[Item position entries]
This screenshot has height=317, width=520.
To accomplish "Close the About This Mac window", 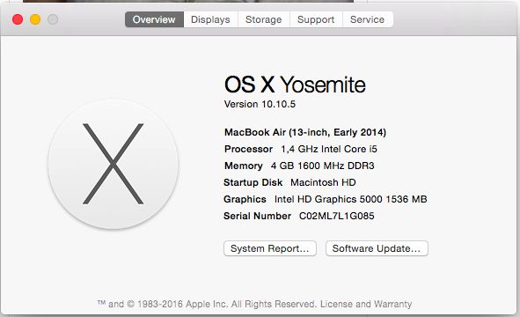I will pyautogui.click(x=18, y=19).
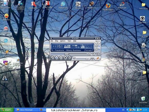
Task: Click the song seek bar handle
Action: 67,54
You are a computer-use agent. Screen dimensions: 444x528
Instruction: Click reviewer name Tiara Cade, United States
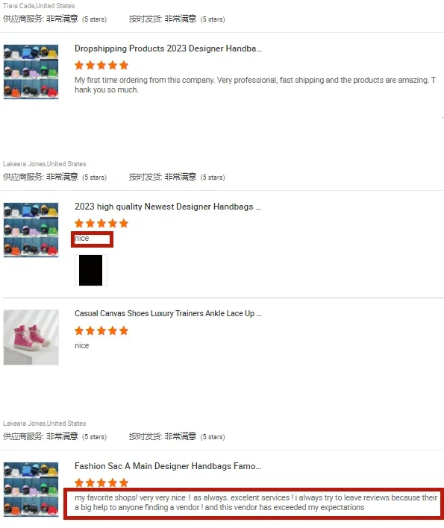coord(39,6)
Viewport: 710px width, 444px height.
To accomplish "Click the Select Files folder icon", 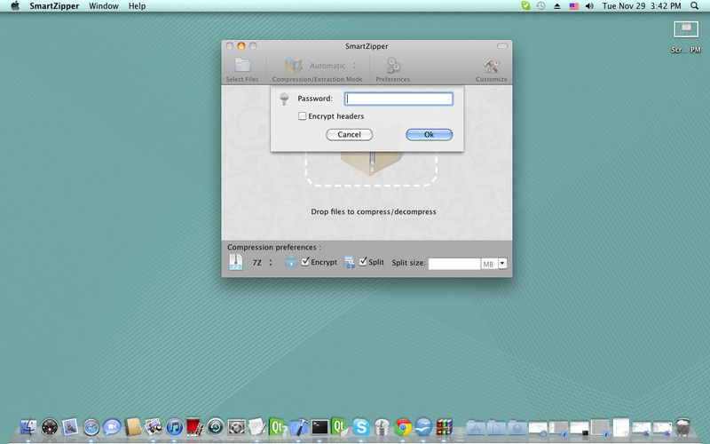I will pyautogui.click(x=241, y=66).
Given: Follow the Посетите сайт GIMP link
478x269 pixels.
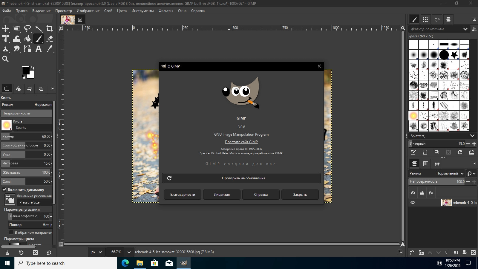Looking at the screenshot, I should coord(241,142).
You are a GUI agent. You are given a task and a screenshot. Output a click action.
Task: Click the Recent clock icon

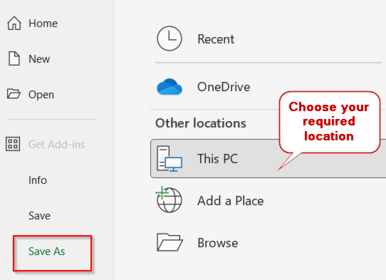tap(169, 38)
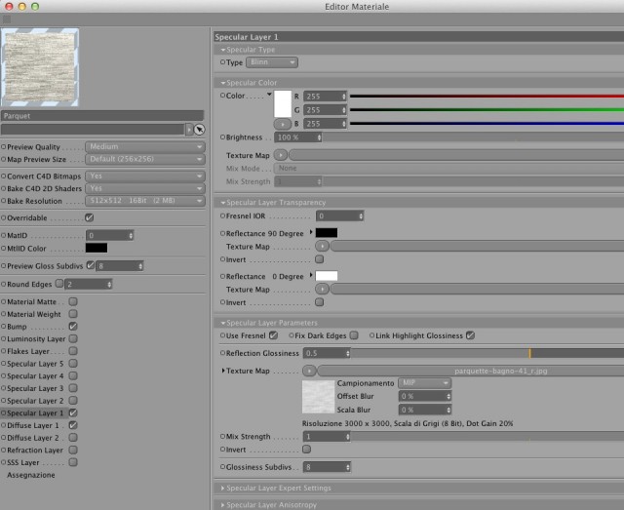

### AIM OF THE EXERCISE
Return verbatim the lines that start at the line containing "Given: Follow the Посетите сайт GIMP link" and run through the end of the items. Omit the pictures from your answer.

### EXPECTED ANSWER
Given: Follow the Посетите сайт GIMP link
478x269 pixels.
Looking at the screenshot, I should coord(241,142).
You are a GUI agent. You are given a task and a screenshot. Output a click action.
Task: Click the Recent clock icon

tap(169, 38)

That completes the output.